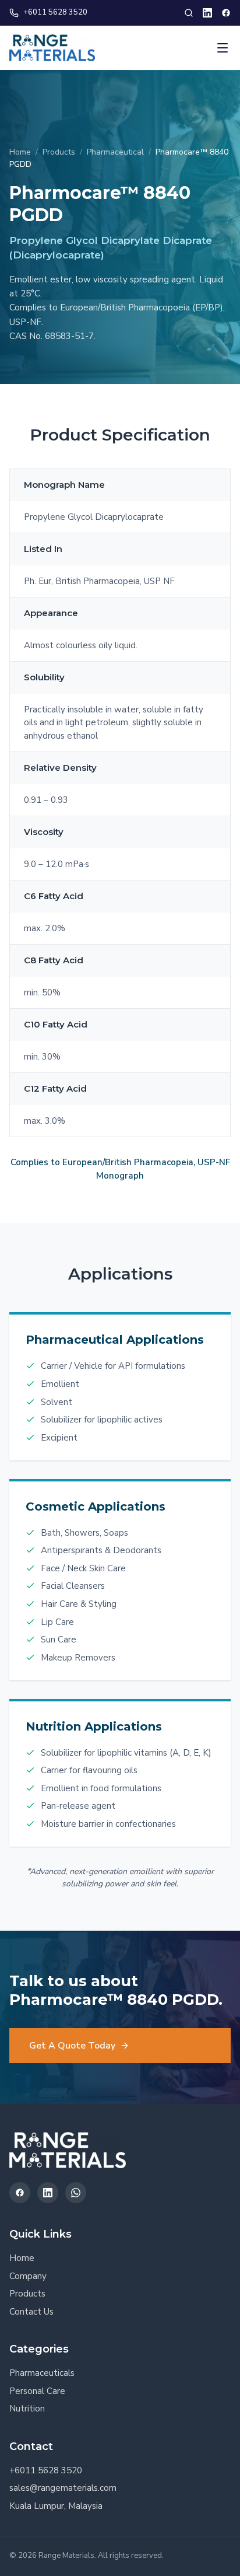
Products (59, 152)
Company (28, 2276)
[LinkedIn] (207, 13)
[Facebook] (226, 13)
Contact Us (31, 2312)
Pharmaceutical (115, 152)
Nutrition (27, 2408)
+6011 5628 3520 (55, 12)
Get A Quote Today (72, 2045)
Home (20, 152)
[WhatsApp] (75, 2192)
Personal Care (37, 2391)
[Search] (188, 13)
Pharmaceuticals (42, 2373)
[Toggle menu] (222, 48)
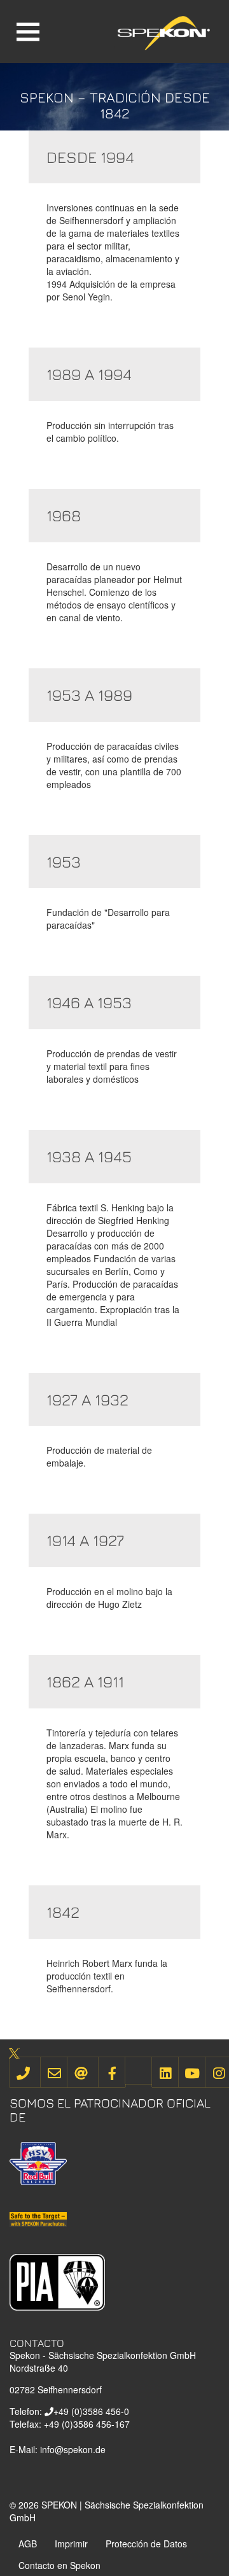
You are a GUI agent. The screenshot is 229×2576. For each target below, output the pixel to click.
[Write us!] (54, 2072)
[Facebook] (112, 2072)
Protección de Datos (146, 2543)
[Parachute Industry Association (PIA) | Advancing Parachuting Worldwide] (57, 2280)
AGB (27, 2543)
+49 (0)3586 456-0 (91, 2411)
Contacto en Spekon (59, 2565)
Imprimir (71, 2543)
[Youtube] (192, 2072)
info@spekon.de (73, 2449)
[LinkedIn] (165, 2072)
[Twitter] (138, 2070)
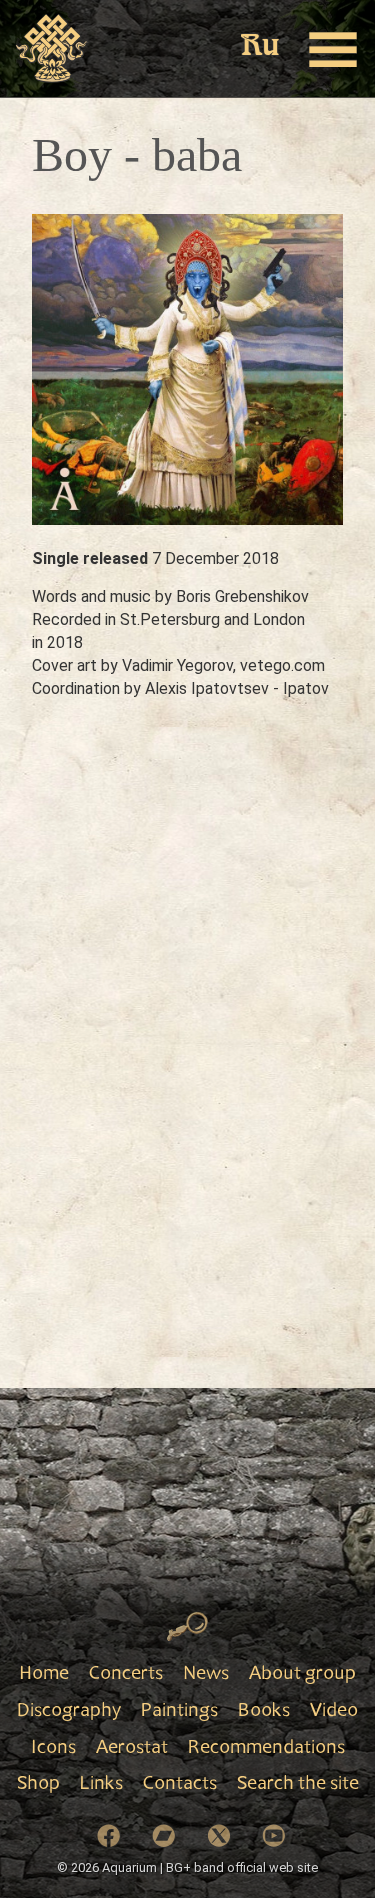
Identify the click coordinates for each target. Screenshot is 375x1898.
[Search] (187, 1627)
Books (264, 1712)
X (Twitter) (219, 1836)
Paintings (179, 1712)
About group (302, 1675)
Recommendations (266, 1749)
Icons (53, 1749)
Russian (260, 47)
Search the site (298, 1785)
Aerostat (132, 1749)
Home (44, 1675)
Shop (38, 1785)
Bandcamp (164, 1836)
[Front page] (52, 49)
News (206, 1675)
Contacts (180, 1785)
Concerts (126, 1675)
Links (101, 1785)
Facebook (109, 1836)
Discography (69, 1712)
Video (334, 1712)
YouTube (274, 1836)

What you will do: Go through the records above and copy every line with the word "each".

Answer for the task:
You are a GUI agent. The screenshot is 229×2576. For each target below, output the pixel to click.
Identify the click coordinates for each target. Screenshot is 375x1898.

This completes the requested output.